Towards politically relevant corpora that persist
The focus of PolMine is on the texts published by public institutions in Germany. Corpora of parliamentary protocols are at the heart of the project: Parliamentary proceedings are available for long stretches of time, cover a broad set of public policies and are in the public domain, making them a valuable text resource for political science. In the course of the project, we have worked with txt-, pdf- and html-documents as raw material. We establish a framework for processing plenary protocols.
Corpora need to be sustainable if we want to share and expand our experiences with text mining techniques. This is an advantage of texts produced by public institutions: We do not face licenses requiring researchers to delete corpora that have been prepared.

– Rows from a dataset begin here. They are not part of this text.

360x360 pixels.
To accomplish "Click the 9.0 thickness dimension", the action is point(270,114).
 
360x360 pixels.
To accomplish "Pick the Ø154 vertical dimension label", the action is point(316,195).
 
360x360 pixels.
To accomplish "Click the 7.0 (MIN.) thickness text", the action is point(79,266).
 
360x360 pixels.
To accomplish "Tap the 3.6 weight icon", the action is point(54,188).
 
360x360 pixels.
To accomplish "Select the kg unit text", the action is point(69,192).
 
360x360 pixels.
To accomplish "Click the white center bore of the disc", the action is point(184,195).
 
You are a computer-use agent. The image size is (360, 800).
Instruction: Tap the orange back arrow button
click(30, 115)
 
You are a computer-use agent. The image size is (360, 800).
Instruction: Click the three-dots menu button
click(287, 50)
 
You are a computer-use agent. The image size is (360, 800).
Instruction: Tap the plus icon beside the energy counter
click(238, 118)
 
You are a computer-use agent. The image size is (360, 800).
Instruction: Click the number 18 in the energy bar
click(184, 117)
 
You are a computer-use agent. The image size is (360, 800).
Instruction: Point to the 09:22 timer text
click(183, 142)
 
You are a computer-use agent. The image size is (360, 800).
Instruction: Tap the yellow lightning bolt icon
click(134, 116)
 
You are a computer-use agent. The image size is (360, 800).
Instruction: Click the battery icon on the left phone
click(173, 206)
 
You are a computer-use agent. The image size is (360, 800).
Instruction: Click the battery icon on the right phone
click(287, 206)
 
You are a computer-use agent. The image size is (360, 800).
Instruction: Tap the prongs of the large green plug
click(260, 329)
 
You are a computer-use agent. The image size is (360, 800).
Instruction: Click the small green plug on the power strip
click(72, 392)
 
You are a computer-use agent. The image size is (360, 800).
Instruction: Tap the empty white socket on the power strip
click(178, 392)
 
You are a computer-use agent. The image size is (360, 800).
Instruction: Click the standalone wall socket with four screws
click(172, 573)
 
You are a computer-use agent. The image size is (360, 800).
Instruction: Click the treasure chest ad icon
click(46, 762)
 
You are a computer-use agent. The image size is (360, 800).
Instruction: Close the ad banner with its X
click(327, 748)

To facilitate the growth of sustainable corpora, we are also concerned to develop a solid codebase that will ensure the reproducibility and expansion of the corpora on a continuous basis.
Achieving the machine-readable format of text prepared as a corpus, we perform a XMLification. All kinds of metadata that are contained in the original document are maintained and will be available for the further analysis. To avoid a proliferation of document formats, we adhere to standardizations suggested by the Text Encoding Initiative (TEI). An XML document conforming to TEI is sufficiently flexible to be turned into almost any other data format required.
The first release of the PolMine corpus of parliamentary protocols of the German Bundestag is scheduled for spring 2016. The corpus will be available for registered academic users. First, we want to support users. Second: We take considerable efforts to prepare clean data. Yet we rely on automated proceedures. It is during the actual use of the data when remaining errors are recognized. We want to involve users in a process to improve the quality of the data.